A while back, I had the privilege of seeing a demo of Beyond Broadcast, which is a project of Northwestern University's Infolab. Infolab is the group that brought us Watson search technology. With Beyond Broadcast, Infolab is attempting to bring the same level of context awareness to your television that Watson brings to your desktop.
For those of you unfamiliar with Watson, it is a search engine that essentially watches over your shoulder while you work. While you are typing a Word document, or typing in PowerPoint, or browsing the Web, Watson is analyzing the contents of the current window and compiling a list of search results from user-specified sources. The effect is that you have relevant search results before you ask for them.
Beyond Broadcast has, roughly, the same aim. While you watch, it's combing guide data and the close caption stream to understand what it is you are watching. Infolab basically hijacked a button on the Tivo remote, and when it is pressed it fires off a query to the Beyond Broadcast search engine. The results are displayed in a monitor next to the television. For instance, if you are watching the Oscars and Alan Arkin is on the screen at the time, you can press the button on the remote and a query is submitted to the search engine. Since it has been watching the guide and close caption stream, it knows that you are looking at Mr. Arkin seated at the Oscars, and that he is a nominee for Best Supporting Actor for the film Little Miss Sunshine. What this does is allow the search results to be much more targeted. Not only can you get biographical information about Alan Arkin (especially with respect to the movie), but you get the opportunity to purchase the movie from Amazon.com, you get geographical data showing the location of the Oscars... You get the idea.
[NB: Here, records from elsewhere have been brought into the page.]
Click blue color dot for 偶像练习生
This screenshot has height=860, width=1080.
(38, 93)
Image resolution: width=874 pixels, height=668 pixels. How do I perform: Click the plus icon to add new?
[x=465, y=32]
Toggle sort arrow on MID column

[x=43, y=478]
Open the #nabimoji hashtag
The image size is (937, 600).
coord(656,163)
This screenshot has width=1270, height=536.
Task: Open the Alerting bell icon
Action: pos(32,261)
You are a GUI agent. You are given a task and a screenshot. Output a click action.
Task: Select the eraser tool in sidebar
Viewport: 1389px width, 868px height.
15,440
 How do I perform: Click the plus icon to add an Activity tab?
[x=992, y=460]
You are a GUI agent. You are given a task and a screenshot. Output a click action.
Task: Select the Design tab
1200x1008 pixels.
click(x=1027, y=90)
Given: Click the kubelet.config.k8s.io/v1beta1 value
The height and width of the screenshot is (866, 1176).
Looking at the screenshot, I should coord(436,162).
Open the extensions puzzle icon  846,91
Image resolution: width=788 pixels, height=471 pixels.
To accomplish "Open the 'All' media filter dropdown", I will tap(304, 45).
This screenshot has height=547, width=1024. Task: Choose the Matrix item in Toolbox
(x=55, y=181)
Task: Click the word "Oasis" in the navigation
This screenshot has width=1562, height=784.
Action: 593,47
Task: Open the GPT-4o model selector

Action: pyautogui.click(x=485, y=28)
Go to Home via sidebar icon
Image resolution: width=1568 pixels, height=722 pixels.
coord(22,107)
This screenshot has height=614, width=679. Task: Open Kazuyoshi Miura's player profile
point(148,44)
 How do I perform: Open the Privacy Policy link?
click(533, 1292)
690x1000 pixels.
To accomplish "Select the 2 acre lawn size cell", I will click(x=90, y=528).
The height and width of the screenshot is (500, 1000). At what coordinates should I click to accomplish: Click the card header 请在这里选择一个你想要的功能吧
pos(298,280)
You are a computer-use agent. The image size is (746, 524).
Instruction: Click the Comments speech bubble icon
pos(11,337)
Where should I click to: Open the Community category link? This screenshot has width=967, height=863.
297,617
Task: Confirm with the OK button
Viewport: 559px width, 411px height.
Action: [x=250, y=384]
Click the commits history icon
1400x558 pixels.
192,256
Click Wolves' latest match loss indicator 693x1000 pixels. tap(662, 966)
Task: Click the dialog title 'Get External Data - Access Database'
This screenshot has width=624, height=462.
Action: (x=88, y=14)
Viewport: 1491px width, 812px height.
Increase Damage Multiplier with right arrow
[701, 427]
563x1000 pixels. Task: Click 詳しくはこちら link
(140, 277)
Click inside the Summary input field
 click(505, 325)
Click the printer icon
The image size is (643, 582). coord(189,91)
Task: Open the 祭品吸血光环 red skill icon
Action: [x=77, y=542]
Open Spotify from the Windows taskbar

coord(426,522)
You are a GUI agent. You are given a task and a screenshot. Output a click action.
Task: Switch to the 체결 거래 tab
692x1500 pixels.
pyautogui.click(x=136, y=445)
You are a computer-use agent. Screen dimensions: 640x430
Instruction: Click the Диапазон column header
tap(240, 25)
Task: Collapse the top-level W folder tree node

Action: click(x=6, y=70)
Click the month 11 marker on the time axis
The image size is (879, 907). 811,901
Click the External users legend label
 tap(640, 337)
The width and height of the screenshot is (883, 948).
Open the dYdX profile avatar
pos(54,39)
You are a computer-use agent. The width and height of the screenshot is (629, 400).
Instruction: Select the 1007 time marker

The reason I bring this up (besides the fact that it's cool technology) is that more and more context will be leveraged to increase the value of interactions with technology. Already, you can tailor an experience to the device mediating the experience (for instance, viewing this site with a WAP device returns only contact information). In the future, GPS data will allow you to understand not only what the user is asking, but when and where they are when they ask it. Aggregating that information with current news, geo-tagged, weather, reference (and other available data), will allow a system to infer specifics regarding the user's current situation. Doing so allows the system to provide content tailored to the user's specific situation.